Par contre, avec un PC sous "7" (avec quand même un script de connexion au démarrage), la connexion marche toujours comme avant

Autre élément troublant, j'ai un 2nd disque identique et tout marche nikel???

Si quelqu'un a une solution...

Merci d'avance


----------



## LeProf (3 Octobre 2010)

Je viens d'acheter un Mybook World 1 To depuis 5 jours ... et cela fait 5 jours que je galère pour essayer de l'utiliser !!!

A la première installation (parce qu'il y en a eut plusieurs !! ) tout c'est bien passé. J'ai pu brancher un DD externe sur son port USB, ce qui m'a permis de copier des fichiers que je souhaitais partager sur le réseau. D'ailleurs chose pratique, je pouvais voir dans le finder, et le MyBook world et le DD branché sur son port USB.
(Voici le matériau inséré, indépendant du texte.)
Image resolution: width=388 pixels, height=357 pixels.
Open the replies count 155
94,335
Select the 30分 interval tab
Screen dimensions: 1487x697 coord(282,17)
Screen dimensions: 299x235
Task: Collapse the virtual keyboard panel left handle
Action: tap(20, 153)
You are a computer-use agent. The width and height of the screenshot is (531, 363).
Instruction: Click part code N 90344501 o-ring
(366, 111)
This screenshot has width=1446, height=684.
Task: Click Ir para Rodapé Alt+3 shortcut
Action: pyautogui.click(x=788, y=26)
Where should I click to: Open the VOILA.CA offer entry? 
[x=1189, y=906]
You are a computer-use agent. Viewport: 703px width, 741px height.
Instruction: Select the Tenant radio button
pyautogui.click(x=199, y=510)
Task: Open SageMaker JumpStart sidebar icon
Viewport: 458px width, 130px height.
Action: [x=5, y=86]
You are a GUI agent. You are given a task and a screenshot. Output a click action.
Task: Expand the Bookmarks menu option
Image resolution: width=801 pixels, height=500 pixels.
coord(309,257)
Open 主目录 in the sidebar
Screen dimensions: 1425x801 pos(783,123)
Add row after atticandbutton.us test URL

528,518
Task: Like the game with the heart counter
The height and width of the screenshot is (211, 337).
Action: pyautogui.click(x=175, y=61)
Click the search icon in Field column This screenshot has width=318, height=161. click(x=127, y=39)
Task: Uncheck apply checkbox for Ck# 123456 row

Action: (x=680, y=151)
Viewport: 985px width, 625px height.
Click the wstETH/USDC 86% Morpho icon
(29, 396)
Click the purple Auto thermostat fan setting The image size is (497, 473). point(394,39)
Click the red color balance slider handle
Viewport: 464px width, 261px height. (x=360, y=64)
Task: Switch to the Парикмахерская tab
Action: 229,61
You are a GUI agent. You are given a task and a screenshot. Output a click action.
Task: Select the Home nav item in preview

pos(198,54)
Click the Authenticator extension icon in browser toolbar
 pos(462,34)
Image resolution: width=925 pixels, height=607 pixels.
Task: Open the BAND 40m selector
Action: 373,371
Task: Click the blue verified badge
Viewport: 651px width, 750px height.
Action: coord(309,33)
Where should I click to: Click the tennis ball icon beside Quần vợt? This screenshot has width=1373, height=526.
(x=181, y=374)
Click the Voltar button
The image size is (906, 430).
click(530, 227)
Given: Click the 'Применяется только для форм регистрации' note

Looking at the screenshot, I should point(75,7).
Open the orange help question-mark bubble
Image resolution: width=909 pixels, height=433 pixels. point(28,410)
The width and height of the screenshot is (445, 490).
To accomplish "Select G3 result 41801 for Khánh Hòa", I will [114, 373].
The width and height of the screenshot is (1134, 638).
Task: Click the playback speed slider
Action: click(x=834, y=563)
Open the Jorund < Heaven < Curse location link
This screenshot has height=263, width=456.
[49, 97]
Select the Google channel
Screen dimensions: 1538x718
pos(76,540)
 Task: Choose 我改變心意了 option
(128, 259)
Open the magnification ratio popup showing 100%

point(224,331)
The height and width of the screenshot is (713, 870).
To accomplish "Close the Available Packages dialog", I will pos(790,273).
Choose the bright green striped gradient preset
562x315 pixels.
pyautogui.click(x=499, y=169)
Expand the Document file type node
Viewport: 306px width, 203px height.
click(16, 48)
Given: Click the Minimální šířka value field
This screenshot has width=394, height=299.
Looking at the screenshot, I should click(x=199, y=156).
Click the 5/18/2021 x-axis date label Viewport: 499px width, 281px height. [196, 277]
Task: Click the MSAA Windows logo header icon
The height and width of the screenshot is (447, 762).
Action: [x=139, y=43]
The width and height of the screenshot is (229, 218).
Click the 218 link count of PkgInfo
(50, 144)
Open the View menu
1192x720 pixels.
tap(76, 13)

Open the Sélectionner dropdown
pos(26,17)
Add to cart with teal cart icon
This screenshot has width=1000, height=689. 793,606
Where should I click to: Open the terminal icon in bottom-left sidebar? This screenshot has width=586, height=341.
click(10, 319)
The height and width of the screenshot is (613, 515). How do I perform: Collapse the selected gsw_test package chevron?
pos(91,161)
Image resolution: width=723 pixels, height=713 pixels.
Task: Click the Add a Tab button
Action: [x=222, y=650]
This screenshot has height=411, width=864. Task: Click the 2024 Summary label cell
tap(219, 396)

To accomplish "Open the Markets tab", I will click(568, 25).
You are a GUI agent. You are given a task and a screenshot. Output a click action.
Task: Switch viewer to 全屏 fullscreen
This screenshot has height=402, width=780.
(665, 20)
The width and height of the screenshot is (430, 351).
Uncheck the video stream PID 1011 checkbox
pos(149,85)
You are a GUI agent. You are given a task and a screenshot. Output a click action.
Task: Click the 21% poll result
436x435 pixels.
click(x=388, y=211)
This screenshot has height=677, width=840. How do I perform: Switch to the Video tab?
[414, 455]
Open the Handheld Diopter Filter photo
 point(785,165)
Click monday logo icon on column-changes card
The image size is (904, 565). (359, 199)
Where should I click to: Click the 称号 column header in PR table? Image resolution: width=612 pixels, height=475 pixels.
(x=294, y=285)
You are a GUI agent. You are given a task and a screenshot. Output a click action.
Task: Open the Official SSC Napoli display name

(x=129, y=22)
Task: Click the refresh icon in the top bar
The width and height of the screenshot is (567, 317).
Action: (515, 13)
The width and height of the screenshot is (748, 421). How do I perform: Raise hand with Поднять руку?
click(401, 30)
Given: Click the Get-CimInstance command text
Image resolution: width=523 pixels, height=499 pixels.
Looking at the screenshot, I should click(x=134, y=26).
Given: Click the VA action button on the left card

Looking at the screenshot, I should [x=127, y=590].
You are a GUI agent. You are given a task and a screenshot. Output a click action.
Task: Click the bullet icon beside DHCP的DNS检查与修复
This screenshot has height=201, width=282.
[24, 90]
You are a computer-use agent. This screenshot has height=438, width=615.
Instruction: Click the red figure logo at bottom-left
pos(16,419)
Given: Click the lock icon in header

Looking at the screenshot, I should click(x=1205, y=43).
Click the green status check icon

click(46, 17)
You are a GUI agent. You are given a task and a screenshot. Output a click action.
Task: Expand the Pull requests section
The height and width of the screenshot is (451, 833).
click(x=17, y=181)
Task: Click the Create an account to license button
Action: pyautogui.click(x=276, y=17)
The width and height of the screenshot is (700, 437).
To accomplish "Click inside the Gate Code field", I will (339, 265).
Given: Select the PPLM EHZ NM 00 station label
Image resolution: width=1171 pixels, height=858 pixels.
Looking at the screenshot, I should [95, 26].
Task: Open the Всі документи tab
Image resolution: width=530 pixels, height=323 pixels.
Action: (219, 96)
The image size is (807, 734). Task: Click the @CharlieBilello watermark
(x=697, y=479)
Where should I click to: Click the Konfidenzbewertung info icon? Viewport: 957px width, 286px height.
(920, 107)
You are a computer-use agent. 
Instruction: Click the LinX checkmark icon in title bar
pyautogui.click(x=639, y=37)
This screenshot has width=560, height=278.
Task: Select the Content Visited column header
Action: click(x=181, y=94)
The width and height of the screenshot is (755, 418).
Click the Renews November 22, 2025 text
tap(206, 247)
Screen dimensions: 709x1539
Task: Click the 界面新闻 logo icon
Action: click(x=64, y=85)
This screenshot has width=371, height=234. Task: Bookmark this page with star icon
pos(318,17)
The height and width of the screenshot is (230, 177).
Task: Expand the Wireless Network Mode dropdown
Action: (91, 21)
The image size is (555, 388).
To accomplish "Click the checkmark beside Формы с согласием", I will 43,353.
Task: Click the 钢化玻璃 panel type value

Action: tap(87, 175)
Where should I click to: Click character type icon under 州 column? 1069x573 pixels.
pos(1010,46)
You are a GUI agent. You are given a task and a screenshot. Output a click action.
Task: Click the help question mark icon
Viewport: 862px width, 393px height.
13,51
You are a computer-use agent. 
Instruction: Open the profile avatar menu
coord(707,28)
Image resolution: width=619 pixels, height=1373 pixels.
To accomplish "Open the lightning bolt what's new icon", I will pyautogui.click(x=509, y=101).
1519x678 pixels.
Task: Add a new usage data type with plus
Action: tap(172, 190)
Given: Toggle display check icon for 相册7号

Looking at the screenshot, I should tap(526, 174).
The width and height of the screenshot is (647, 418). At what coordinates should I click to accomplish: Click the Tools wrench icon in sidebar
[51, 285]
Mais ensuite cela se gatte. Après un ou deux jours d'utilisation, il se trouve que le MyBook World apparait de façon aléatoire dans le finder et n'y reste que quelques minutes !!
Pour tenter de trouver une solution, j'ai tout essayé et fait plusieurs fois des configs avec IP fixe ou DHCP, en faisant un reset usine du MyBook mais aussi de ma livebox .... rien n'y fait !!!

Je commence à désespérer, je ne suis pas un pro des réseau mais je ne suis pas une bille non plus, j'ai déjà paramétrer plusieurs ordinateur en réseau avec ip fixe ou DHCP, mais là je sèche.

Dernière en date d'aujourd'hui... après une ultime tentative :

Le MyBook est bien connecté et visible dans l'admin de la livebox, il a une adresse IP via DHCP.
Il est configuré comme telle dans son interface. Mais je ne peux toujours pas le voir dans le finder, ni par bonjour via safari.
J'ai réussi a le monter en utilisant pomme+K et en entrant son nom. Mais le problème c'est que normalement, quand il apparait dans le finder, il y a 2 disques :
- MyBookWorld
- MyBookWorld-Backup
Or ce deuxième est nécessaire pour pouvoir faire des sauvegarde Time Machine, ce pourquoi j'ai acheté ce DD.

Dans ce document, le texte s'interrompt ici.